__Work instructions__. The entries need to be copied exactly.
[Data extracts — start]
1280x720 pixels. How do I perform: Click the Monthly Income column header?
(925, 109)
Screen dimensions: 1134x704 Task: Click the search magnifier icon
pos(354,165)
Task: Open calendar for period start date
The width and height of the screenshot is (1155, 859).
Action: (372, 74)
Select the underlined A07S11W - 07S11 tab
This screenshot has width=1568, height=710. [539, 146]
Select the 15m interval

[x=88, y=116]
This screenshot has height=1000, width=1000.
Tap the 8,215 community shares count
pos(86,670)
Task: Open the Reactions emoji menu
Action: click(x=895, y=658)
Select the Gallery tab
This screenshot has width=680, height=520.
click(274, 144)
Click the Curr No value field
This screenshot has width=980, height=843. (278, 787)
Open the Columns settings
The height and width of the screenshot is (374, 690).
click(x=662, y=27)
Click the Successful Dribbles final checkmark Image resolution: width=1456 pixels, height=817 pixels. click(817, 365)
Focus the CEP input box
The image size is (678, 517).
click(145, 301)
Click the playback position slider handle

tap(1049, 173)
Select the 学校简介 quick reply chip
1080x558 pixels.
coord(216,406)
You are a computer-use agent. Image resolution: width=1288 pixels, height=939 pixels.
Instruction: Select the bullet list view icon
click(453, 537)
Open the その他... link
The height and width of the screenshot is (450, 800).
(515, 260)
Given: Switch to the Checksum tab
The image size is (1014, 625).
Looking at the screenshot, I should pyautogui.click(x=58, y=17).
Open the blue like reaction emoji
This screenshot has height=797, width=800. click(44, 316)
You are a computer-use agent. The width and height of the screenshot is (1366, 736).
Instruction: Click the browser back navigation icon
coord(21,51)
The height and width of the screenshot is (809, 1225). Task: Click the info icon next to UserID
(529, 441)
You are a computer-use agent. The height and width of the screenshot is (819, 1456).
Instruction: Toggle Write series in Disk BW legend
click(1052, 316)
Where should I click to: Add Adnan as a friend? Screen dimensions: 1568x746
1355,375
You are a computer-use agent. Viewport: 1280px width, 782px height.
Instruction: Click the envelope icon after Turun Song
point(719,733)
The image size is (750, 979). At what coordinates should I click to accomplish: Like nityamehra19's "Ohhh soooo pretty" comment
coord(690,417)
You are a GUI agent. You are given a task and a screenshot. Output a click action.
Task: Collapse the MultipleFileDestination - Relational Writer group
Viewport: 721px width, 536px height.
[Data extracts — finish]
__Answer__.
1280x720 pixels. How do I perform: Click the Monthly Income column header?
(925, 109)
Screen dimensions: 1134x704 Task: Click the search magnifier icon
pos(354,165)
Task: Open calendar for period start date
The width and height of the screenshot is (1155, 859).
Action: (372, 74)
Select the underlined A07S11W - 07S11 tab
This screenshot has width=1568, height=710. [539, 146]
Select the 15m interval

[x=88, y=116]
This screenshot has height=1000, width=1000.
Tap the 8,215 community shares count
pos(86,670)
Task: Open the Reactions emoji menu
Action: click(x=895, y=658)
Select the Gallery tab
This screenshot has width=680, height=520.
click(274, 144)
Click the Curr No value field
This screenshot has width=980, height=843. (278, 787)
Open the Columns settings
The height and width of the screenshot is (374, 690).
click(x=662, y=27)
Click the Successful Dribbles final checkmark Image resolution: width=1456 pixels, height=817 pixels. click(817, 365)
Focus the CEP input box
The image size is (678, 517).
click(145, 301)
Click the playback position slider handle

tap(1049, 173)
Select the 学校简介 quick reply chip
1080x558 pixels.
coord(216,406)
You are a computer-use agent. Image resolution: width=1288 pixels, height=939 pixels.
Instruction: Select the bullet list view icon
click(453, 537)
Open the その他... link
The height and width of the screenshot is (450, 800).
(515, 260)
Given: Switch to the Checksum tab
The image size is (1014, 625).
Looking at the screenshot, I should pyautogui.click(x=58, y=17).
Open the blue like reaction emoji
This screenshot has height=797, width=800. click(44, 316)
You are a computer-use agent. The width and height of the screenshot is (1366, 736).
Instruction: Click the browser back navigation icon
coord(21,51)
The height and width of the screenshot is (809, 1225). Task: Click the info icon next to UserID
(529, 441)
You are a computer-use agent. The height and width of the screenshot is (819, 1456).
Instruction: Toggle Write series in Disk BW legend
click(1052, 316)
Where should I click to: Add Adnan as a friend? Screen dimensions: 1568x746
1355,375
You are a computer-use agent. Viewport: 1280px width, 782px height.
Instruction: Click the envelope icon after Turun Song
point(719,733)
The image size is (750, 979). At what coordinates should I click to accomplish: Like nityamehra19's "Ohhh soooo pretty" comment
coord(690,417)
You are a GUI agent. You are given a task and a screenshot. Output a click action.
Task: Collapse the MultipleFileDestination - Relational Writer group
Viewport: 721px width, 536px height.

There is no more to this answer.